En general los bonus vienen fijados en las condiciones contractuales de los profesionales, además del salario fijo. La proporción del salario variable vendrá definida en función del tipo de trabajo y sector, ya que dependiendo de los flujos y la facturación de cada tipo de trabajo y la dificultad de éste, pueden establecerse bonus para esforzarse más en la consecución de ganancias.

En general, los bonus van acompañados de objetivos claros, medibles, alcanzables y realizables que se fijan a principios para todos los profesionales con este sistema y que van unidos a un sistema de retribución en función del salario fijo (por ejemplo, obtener un 10% del salario bruto anual como bonus) o independiente de éste, ya sea una cuantía fija o en función de las ventas realizadas.
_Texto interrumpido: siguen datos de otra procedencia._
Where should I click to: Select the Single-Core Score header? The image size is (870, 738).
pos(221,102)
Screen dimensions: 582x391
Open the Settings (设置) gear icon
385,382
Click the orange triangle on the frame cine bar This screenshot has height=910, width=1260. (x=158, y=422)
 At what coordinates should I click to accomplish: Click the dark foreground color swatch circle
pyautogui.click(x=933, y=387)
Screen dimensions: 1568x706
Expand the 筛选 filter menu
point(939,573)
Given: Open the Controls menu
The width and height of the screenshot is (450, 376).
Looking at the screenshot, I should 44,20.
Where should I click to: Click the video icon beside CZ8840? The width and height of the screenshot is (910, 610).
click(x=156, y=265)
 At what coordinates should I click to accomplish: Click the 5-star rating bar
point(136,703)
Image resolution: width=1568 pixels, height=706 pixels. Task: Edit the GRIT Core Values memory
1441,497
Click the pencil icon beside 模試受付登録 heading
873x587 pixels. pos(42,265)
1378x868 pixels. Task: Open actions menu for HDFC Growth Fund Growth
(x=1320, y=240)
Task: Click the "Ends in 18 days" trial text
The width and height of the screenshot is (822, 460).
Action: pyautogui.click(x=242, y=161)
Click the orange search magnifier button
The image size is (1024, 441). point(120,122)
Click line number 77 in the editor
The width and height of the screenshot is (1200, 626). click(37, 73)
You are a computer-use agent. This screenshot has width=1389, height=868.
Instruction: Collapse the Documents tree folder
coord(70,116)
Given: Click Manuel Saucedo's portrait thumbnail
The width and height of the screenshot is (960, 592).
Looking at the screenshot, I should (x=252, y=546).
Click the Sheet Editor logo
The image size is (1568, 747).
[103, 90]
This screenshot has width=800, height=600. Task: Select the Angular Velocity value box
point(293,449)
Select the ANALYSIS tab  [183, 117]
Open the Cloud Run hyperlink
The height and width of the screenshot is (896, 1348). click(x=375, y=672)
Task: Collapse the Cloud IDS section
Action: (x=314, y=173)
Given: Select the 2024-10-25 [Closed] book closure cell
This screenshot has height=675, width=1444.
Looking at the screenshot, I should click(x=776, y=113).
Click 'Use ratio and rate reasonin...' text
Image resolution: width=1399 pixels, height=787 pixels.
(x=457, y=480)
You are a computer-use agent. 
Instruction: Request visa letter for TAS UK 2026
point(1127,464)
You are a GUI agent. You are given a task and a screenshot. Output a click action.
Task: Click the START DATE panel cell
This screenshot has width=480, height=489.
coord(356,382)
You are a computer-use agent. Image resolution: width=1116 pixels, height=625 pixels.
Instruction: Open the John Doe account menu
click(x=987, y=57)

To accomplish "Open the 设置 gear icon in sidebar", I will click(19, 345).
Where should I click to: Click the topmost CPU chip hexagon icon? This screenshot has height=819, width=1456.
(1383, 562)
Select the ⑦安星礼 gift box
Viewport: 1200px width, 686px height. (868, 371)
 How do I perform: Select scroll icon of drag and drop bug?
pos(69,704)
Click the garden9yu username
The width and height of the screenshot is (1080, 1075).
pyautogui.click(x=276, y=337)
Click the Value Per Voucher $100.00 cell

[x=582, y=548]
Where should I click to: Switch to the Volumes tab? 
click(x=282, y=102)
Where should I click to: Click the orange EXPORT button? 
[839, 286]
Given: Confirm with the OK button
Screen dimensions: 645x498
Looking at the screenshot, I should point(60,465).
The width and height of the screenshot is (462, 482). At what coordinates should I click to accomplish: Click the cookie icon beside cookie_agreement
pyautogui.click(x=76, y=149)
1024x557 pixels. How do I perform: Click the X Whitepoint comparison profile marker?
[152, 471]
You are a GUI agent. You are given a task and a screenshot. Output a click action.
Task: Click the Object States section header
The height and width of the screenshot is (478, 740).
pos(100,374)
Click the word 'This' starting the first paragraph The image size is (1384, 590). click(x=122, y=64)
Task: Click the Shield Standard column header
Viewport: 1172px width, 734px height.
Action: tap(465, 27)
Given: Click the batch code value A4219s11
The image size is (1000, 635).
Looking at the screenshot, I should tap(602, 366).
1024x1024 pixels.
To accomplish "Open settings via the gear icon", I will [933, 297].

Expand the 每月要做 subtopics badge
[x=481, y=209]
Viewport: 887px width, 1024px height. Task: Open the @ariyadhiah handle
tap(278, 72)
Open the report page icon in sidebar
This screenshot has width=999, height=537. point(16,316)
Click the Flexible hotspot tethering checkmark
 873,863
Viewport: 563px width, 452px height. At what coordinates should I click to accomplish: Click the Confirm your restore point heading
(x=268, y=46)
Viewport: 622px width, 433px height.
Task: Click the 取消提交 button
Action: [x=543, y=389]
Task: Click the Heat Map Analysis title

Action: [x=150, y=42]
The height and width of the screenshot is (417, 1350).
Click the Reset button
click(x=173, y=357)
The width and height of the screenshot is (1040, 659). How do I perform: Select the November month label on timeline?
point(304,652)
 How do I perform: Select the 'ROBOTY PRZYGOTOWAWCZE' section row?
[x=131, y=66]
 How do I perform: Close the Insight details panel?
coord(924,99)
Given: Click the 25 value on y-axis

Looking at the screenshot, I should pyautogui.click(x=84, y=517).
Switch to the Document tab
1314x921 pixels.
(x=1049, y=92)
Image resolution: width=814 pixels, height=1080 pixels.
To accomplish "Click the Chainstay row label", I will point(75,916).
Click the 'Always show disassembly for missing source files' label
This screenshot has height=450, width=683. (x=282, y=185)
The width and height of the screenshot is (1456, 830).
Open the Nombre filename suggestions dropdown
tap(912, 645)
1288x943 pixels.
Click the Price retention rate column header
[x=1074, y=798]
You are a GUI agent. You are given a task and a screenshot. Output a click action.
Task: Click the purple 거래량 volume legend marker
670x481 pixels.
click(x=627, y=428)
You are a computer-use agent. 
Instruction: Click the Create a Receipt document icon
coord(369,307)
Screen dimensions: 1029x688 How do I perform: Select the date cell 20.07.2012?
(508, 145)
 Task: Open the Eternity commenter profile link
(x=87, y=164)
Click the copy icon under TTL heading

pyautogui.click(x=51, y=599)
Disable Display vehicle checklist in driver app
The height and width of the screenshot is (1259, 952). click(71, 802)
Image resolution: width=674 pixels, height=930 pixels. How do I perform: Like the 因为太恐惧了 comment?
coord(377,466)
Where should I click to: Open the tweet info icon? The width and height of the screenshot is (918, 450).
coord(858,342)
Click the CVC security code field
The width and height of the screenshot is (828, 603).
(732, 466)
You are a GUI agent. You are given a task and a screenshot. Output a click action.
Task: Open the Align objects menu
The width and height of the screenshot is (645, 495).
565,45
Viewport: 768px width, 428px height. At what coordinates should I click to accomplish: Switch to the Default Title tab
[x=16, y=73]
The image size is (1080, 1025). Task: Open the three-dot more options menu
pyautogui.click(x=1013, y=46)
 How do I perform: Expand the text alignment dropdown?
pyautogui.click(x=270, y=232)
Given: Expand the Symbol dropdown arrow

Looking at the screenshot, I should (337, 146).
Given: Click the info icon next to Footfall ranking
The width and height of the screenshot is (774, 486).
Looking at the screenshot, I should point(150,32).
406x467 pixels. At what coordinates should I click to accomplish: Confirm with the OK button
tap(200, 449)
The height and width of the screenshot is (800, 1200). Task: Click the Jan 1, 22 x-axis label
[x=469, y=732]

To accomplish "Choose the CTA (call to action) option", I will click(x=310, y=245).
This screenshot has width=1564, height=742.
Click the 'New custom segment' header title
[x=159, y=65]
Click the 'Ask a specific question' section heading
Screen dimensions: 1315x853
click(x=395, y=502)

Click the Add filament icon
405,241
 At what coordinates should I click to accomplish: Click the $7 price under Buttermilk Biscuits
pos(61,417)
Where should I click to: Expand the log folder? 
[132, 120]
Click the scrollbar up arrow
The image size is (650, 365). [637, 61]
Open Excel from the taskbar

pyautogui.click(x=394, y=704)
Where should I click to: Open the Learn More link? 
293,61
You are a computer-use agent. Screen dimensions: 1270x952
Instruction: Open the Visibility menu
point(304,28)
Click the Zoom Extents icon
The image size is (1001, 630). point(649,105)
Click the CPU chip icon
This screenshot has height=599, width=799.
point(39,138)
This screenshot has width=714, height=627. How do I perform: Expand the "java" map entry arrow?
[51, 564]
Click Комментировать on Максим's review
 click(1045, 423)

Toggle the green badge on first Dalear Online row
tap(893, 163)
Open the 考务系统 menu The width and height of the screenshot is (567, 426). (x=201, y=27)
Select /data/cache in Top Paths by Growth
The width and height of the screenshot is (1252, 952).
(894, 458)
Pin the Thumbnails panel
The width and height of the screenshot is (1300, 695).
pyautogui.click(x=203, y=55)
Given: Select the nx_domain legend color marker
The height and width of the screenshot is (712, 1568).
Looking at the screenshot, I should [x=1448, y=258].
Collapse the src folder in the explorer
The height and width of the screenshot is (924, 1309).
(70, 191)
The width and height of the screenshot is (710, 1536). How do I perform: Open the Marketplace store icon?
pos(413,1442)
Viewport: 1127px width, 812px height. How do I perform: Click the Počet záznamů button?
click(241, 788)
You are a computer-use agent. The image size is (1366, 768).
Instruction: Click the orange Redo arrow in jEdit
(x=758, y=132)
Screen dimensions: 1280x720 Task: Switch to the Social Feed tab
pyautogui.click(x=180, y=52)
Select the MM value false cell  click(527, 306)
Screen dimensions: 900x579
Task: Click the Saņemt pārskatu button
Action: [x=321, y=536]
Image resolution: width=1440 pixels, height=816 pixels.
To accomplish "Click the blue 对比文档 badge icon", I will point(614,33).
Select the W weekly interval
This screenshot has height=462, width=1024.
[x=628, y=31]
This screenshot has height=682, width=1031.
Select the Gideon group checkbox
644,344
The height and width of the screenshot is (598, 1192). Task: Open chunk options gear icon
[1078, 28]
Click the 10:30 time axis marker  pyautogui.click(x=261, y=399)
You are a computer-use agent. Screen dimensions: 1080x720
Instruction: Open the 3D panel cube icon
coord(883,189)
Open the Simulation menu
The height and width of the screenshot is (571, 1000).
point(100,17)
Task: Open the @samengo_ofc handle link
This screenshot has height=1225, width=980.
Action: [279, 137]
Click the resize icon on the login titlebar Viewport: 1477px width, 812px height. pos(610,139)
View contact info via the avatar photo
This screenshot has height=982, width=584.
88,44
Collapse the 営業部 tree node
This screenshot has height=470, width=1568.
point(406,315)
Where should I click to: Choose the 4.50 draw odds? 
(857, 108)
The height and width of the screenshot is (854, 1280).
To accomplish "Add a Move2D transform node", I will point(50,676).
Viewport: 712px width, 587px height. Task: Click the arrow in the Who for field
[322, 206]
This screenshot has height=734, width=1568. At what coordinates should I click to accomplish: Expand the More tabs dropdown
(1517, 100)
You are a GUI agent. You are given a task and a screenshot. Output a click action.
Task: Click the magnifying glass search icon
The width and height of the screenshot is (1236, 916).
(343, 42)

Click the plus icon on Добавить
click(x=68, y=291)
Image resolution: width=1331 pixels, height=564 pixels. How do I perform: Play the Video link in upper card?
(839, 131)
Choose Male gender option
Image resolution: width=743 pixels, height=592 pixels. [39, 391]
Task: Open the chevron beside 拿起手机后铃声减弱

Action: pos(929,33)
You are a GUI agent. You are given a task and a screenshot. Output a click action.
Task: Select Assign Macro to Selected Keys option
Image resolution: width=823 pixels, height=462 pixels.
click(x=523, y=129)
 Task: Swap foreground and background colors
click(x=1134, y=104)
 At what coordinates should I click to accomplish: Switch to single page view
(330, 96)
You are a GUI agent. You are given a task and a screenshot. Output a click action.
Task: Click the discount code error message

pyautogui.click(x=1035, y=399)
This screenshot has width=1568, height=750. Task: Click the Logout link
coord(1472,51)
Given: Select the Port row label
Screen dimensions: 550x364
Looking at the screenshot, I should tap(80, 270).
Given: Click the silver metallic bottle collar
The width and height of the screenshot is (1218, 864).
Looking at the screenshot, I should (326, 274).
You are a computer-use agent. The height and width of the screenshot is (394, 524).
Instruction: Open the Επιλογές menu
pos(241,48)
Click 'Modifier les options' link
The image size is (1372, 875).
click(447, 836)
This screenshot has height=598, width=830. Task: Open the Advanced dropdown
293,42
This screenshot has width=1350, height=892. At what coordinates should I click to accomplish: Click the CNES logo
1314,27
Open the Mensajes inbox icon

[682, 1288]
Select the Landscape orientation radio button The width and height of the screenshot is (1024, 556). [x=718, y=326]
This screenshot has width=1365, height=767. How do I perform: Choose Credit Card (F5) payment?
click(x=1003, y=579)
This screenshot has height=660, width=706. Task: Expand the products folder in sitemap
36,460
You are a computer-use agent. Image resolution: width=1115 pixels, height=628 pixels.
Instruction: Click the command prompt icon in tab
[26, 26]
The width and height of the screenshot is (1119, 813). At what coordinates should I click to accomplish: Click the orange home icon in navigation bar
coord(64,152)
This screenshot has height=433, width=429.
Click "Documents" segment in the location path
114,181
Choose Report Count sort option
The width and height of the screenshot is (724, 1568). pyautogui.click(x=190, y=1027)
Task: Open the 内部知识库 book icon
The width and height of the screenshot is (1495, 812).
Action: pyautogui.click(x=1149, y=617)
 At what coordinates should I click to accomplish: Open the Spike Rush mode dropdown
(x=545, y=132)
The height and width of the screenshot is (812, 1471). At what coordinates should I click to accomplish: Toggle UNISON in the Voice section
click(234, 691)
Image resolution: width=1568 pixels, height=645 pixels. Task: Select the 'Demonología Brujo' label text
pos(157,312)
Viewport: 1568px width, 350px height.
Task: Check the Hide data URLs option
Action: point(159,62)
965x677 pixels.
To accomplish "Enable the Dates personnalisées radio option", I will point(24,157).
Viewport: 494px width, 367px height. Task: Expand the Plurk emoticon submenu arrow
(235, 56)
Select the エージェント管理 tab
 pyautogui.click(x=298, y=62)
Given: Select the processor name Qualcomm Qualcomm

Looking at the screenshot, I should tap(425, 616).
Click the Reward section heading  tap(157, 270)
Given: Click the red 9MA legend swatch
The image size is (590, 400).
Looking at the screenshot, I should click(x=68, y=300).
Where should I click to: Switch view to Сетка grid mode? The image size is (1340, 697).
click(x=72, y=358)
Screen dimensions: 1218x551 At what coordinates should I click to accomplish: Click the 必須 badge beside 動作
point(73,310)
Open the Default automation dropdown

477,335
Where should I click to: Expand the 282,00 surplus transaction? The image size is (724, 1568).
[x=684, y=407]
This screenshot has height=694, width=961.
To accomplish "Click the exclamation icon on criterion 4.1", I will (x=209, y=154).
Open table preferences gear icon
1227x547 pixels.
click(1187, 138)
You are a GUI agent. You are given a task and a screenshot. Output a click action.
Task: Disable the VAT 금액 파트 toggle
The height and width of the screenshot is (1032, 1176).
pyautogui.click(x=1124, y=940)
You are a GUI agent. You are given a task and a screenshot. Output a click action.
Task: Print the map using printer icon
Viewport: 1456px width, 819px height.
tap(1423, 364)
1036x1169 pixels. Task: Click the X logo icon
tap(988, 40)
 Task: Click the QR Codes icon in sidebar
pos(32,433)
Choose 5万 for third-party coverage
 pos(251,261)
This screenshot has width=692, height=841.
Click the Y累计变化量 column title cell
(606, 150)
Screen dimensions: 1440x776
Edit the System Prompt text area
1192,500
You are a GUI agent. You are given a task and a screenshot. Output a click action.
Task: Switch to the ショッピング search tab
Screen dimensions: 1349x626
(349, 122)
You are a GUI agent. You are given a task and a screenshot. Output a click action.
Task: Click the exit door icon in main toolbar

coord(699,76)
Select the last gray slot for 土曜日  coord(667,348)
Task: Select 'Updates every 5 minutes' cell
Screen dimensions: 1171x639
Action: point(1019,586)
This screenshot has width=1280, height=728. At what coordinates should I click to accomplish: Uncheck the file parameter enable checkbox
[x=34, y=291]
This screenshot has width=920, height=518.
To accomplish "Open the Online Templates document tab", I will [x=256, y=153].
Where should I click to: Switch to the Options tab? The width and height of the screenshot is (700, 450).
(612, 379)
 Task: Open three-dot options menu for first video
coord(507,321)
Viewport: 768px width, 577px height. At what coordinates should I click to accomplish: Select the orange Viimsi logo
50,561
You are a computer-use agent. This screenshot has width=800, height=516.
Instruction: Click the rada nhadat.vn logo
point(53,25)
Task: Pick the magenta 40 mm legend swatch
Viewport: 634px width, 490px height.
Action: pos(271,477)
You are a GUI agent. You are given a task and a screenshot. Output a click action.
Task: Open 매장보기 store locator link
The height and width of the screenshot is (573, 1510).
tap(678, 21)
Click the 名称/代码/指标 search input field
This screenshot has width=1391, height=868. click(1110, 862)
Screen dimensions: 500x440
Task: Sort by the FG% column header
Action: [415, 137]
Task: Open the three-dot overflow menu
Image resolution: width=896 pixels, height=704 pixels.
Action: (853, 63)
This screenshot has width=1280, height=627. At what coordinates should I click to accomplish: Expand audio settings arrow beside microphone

Con ello también se pretende una mejora en la productividad y motivación de los empleados y una alineación con la compañía.

Sin embargo, el bonus o salario variable no tiene que ser específicamente dinerario, sino que pueden establecerse ciertos beneficios retributivos o con descuento, como por ejemplo, la entrega de acciones de la compañía, la disposición de un vehículo corporativo, la reducción de jornada o el trabajo desde casa, seguros, beneficios para la familia y similares que deriven en un ahorro de algunos de los gastos que realice el profesional.

Problemática del bonus

El principal hándicap de este sistema es que los profesionales luchan entre sí para lograr la mejor marca, lo que puede ir en el medio y largo plazo en detrimento en el número de horas en el trabajo o de la minoración del bienestar laboral, al hacer de la competencia el principal objetivo, y que además derive en una escalada de zancadillas entre compañeros.

Además, debe hacerse frente a las posibles desigualdades entre compañeros y en el rendimiento, prestando especial atención a la necesidad de poner este sistema en determinados trabajos.